Vaccines cause the immune system to elicit neutralizing antibodies that provide protection against infection. Different technology platforms (RNA vaccines, replication-incompetent vector vaccines, recombinant protein vaccines and inactivated vaccines) are being used to develop vaccines against COVID-19 infection. In the United States, two COVID-19 mRNA vaccines (BNT162b2 (Pfizer-BioNTech) and mRNA-1273 (Moderna)) and one COVID-19 adenovirus vector vaccine (Ad26.COV2.S (Janssen)) have been given emergency use authorization. Localized injection site reactions and systemic adverse effects can occur after the administration of the different COVID-19 vaccines. Systemic events include fatigue, fever, chills, headache and myalgias. Serious adverse effects like anaphylaxis have been reported after Pfizer-BioNTech and Moderna COVID-19 vaccine administration [6]. Thrombocytopenia and thrombotic events (cerebral venous thrombosis, splanchnic vein thrombosis, pulmonary embolism) have developed after vaccination with the AstraZeneca vaccine (ChAdOx1 nCov-19, a recombinant adenoviral vector encoding the spike protein antigen of SARS-CoV-2) [7].
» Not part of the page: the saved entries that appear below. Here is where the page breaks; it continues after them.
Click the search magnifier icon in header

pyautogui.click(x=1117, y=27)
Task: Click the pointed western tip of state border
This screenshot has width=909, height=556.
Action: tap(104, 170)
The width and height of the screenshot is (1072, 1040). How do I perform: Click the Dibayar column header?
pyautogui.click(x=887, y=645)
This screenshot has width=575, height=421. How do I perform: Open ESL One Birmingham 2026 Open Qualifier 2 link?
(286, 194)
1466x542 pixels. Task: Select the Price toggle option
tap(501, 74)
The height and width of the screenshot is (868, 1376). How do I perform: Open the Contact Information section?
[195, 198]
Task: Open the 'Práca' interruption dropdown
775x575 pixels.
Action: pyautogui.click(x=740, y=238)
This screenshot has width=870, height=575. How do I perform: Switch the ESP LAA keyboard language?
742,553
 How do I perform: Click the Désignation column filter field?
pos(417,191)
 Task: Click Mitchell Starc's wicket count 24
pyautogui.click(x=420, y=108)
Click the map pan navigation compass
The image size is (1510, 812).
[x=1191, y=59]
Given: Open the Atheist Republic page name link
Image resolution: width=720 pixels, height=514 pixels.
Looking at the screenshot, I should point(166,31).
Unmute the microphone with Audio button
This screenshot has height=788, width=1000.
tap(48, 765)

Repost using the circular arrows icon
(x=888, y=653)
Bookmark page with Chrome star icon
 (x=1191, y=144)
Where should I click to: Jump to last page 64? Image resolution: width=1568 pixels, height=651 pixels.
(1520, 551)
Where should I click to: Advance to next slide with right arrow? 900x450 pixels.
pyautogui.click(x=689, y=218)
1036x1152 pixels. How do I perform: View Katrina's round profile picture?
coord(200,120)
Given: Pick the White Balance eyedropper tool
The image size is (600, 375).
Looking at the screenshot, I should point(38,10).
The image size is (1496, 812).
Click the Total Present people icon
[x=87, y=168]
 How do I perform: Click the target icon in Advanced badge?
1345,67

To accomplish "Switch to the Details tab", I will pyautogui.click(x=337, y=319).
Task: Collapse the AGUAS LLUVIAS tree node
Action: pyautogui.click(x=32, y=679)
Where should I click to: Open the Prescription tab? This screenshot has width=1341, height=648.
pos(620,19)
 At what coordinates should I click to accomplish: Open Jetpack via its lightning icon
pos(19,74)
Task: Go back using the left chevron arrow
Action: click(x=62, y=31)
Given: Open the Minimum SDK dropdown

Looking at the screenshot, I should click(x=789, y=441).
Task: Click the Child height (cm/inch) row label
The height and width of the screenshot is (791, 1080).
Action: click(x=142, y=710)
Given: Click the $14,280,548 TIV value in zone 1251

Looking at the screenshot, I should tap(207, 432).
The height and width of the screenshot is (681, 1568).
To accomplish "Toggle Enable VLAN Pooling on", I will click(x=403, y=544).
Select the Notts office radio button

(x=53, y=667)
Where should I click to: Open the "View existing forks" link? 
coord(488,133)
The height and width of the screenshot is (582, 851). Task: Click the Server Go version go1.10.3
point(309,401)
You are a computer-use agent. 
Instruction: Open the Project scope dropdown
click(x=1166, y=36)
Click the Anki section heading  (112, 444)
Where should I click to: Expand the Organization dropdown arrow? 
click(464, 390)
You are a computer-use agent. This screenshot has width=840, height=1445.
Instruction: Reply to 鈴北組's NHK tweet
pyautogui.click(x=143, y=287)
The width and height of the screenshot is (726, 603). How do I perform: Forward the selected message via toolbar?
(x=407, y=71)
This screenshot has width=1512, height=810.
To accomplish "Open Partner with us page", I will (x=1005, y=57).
An increasing number of cases of myocarditis and pericarditis after mRNA COVID-19 vaccination have been reported in the Vaccine Adverse Event Reporting System (VAERS). Most cases are in male adolescents, typically within several days of COVID-19 vaccination and more commonly after the second dose [8]. In Israel, Mevorach et al. identified 110 cases of myocarditis among 5 million people who were administered two doses of the Pfizer-BioNTech vaccine in the month before their myocarditis diagnosis and 90% of cases were in men. Among the vaccinated young men, the rate was 5–25 times the background rate for myocarditis [9]. Our patient was also young (24 years old), presented with chest pain 3 days after receiving his second dose of the Pfizer-BioNTech mRNA COVID-19 vaccine, and was diagnosed with myocarditis. Extensive work-up was done to exclude other possible causes of myocarditis in our patient. Healthcare providers should maintain a high index of suspicion regarding myocarditis after COVID-19 vaccination in the appropriate clinical situation.

CONCLUSION

We report the case of 24-year-old male patient who developed chest pain after receiving the second dose of the Pfizer-BioNTech mRNA COVID-19 vaccine and who was diagnosed with myocarditis. Healthcare providers should maintain a high index of suspicion regarding myocarditis after COVID-19 vaccination in the appropriate clinical situation. We emphasize that the benefits of vaccination far outweigh the risk given COVID-19 infection can cause multisystem organ dysfunction leading to morbidity and mortality and given that reported cases of myocarditis are mild and rare and most patients recover. Vaccination is a vital, very effective and life-saving measure against COVID-19 infection.